The man replies : "Oh, I forgot telling you : the eldest one is blond !"
and the postman gives the three ages (in full years, idest 7, 13, ..).
What are the three ages ?
I started by listing all factors of 36
36,18,12,9,6,4,3,2,1
since 36 is not a perfect cube rule out triplets
I come up with 7 possibilties in no particular order for 3 factors of 36 multiplied to give 36
9*4*1, 6*6*1 ,36*1*1 ,18*2*1 ,6*3*2 ,9*2*2 ,3*3*4
which have coresponding sums
14, 13,38,37,11,13,10
Since the postman doesnt see the numbers on the white house the sum is irrelivant
narrowing it down to possibilities with equal sums
6*6*1 and 9*2*2
only one of which has an eldest
9,2,2
16 Feb 10
Originally posted by joe shmoI figured if the children were 9,2,2 it would be obvious who was the eldest and that the man said his eldest was blonde to distinguish her from her brunette twin; hence 6, 6, 1
Im going to take a shot and say 9,2,2.....

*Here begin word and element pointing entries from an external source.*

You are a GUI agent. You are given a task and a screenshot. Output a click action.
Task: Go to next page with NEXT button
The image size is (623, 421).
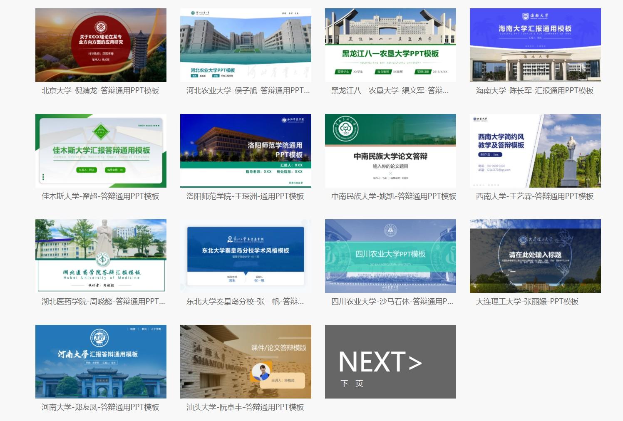(x=390, y=362)
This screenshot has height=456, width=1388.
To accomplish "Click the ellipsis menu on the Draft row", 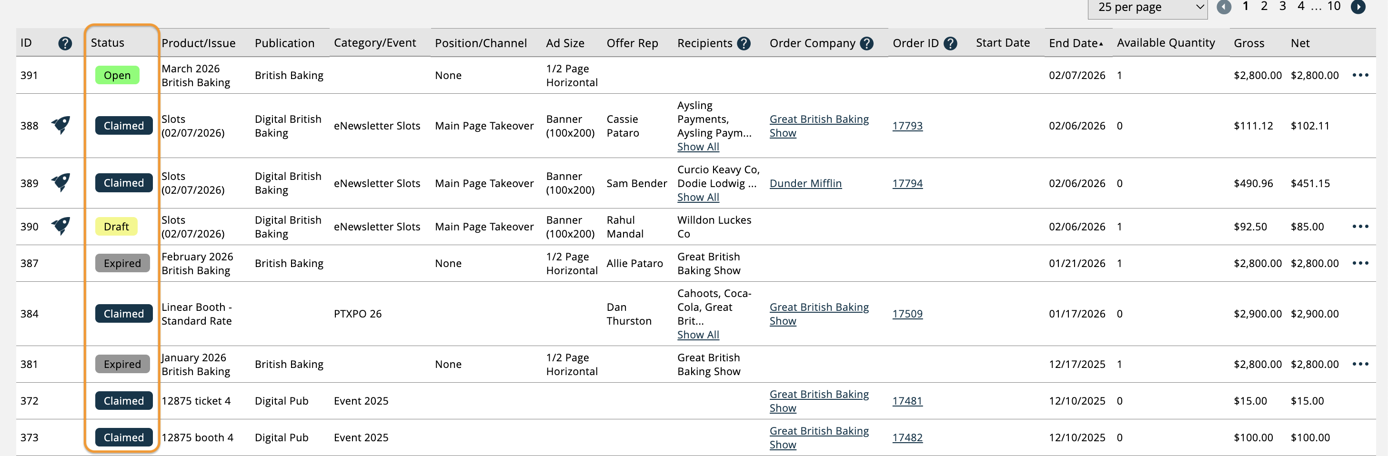I will click(x=1361, y=226).
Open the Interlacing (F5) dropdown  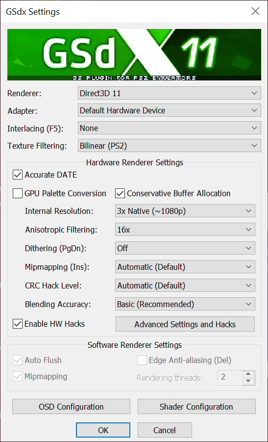pos(170,128)
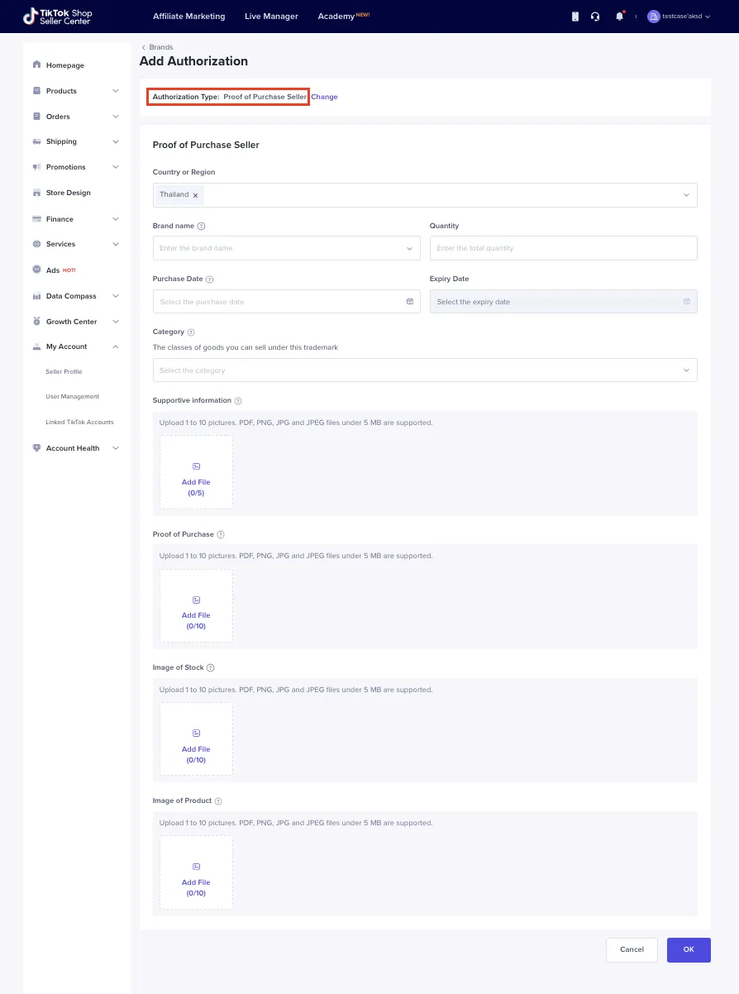Select the Store Design sidebar icon
The height and width of the screenshot is (994, 739).
click(36, 193)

I started by listing all factors of 36
36,18,12,9,6,4,3,2,1
since 36 is not a perfect cube rule out triplets
I come up with 7 possibilties in no particular order for 3 factors of 36 multiplied to give 36
9*4*1, 6*6*1 ,36*1*1 ,18*2*1 ,6*3*2 ,9*2*2 ,3*3*4
which have coresponding sums
14, 13,38,37 ...[text shortened]... to possibilities with equal sums
6*6*1 and 9*2*2
only one of which has an eldest
9,2,2
Didnt twig that 13 was the only duplicate sum ... reasoned that the owner of the White House was superstitious therefore no number implied 13!
23 Mar 10
Originally posted by joe shmo
narrowing it down to possibilities with equal sums
6*6*1 and 9*2*2
only one of which has an eldest
9,2,2
Actually 6,6,1 is also correct.
One of the twins have to be the oldest, you know 😀
And the oldest can be blond, just as the other twin.